Aquando do horroroso ataque à Charlie Hebdo o então vice-primeiro-ministro britânico Nick Clegg teve estas fundamentais declarações: em democracia não temos o direitos de não sermos ofendidos. O que então disse devia ser um lugar comum, pois é a base da nossa sociedade democrática. Mas não é tão lugar comum. Seja a propósito de situações liminares, como as de então. Seja a propósito de questões (infelizmente) do quotidiano. Isto de agora, do “importunar”, que se quer criminalizar e que se criminaliza. Misturando-o com o assédio, com o exercício de poderes sob formas ilegítimas. Há atitudes que são, mais ou menos generalizadamente, consideradas imorais. Devem ser criticadas, são passíveis de sanções morais, sociais. E devem ser alvo de pedagogia e crítica pública – difundir, o que será difícil em tempos de mediática hipérbole “javardista”, que o “fazia-te isto e aquilo”, “quem me dera aqueloutro” é não só abjecto como é também sinal de enorme fragilidade e de incumprimento. Face às mulheres e também face aos outros homens. Mas não são crimes. E isto tem tanto a ver com os célebres como com os tipos que andam por aí a importunar as nossas queridas (“óh pai, o que tenho que ouvir às vezes”, dizia-me, enjoadíssima, a minha adolescente filha quando o outro dia cá em casa se discutia este assunto das “actualidades”).

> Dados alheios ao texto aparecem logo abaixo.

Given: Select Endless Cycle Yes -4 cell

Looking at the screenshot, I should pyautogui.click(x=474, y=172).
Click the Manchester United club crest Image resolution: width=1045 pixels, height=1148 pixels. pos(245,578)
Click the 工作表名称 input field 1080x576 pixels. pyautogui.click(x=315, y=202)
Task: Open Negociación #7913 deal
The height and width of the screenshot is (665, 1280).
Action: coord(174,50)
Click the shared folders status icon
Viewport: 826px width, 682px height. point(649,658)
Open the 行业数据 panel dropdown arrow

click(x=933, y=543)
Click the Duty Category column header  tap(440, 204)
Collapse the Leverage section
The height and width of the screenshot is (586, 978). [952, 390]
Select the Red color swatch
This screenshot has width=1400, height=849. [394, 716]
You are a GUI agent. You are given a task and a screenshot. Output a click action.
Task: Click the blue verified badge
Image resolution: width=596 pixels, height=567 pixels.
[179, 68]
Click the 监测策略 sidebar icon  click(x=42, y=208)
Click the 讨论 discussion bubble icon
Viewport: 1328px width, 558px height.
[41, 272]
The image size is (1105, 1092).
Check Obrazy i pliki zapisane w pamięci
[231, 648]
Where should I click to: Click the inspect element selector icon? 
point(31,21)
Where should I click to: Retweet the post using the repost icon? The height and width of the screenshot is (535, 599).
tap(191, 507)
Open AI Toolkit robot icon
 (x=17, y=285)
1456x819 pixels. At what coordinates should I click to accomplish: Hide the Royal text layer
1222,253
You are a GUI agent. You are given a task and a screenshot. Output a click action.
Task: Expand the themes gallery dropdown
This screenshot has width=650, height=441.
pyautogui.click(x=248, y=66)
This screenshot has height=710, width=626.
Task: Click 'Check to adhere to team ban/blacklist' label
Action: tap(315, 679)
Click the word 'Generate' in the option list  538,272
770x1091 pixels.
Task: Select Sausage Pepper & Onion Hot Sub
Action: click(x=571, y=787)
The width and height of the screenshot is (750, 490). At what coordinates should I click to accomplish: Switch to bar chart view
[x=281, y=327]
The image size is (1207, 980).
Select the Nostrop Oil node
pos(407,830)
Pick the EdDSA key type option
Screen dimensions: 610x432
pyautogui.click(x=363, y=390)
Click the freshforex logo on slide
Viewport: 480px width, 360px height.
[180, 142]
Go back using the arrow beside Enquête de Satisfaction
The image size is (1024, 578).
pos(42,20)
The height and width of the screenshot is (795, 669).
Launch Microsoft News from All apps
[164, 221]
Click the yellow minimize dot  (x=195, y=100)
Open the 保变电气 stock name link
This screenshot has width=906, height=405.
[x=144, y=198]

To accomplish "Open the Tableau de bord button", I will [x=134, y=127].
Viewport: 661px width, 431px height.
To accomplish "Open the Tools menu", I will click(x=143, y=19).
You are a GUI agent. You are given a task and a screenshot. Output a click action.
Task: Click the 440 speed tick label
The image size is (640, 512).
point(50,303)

É esta a questão fundamental. E quem não a percebe vai por aí adiante, pensando-se moralista (e justiceiro), na ânsia da proibição. Do “rogaçar” de lábios, do ligeiro encosto. Do vernáculo. Da relação “incestuosa” [há gente que se considera no direito de escrever em público e que considera suspeito (bestial, de facto) o amor entre padrasto e enteada. Mas que acha normal o amor entre dois homens ou duas mulheres. Recuem lá 30 ou 40 anos e vejam lá como estas representações, que surgem tão pomposas e veementes, se inverteram]. Da promiscuidade (os nossos intelectuais da direita já estão a saudar o regresso da ética à sexualidade, como se tivesse estado ausente). E por aí adiante. Numa concepção de regulação da vida social que se alastra às mais díspares dimensões, como a de nos dizerem que temos que guiar a 30 km à hora porque é mais seguro. E de nos proibirem de comprar rissóis porque não são saudáveis.

Lutar contra o assédio sexual, contra a violência masculina machista é fundamental. Mas não implica refutar a democracia. E é por isso que este assunto é tão querido aos anti-democratas. O estranho é que tantos democratas o não percebam, se esqueçam das fronteiras que têm que defender. Umas por cansaço, enjoo e até revanchismo contra os morcões. Outros e outras porque lá dentro, lá bem dentro, apesar deles-mesmo, alimentam o seu querido duende ditador. E nós não temos que sofrer o assédio desses malvados duendes. Tratem lá deles. Ou seja, inibam-nos.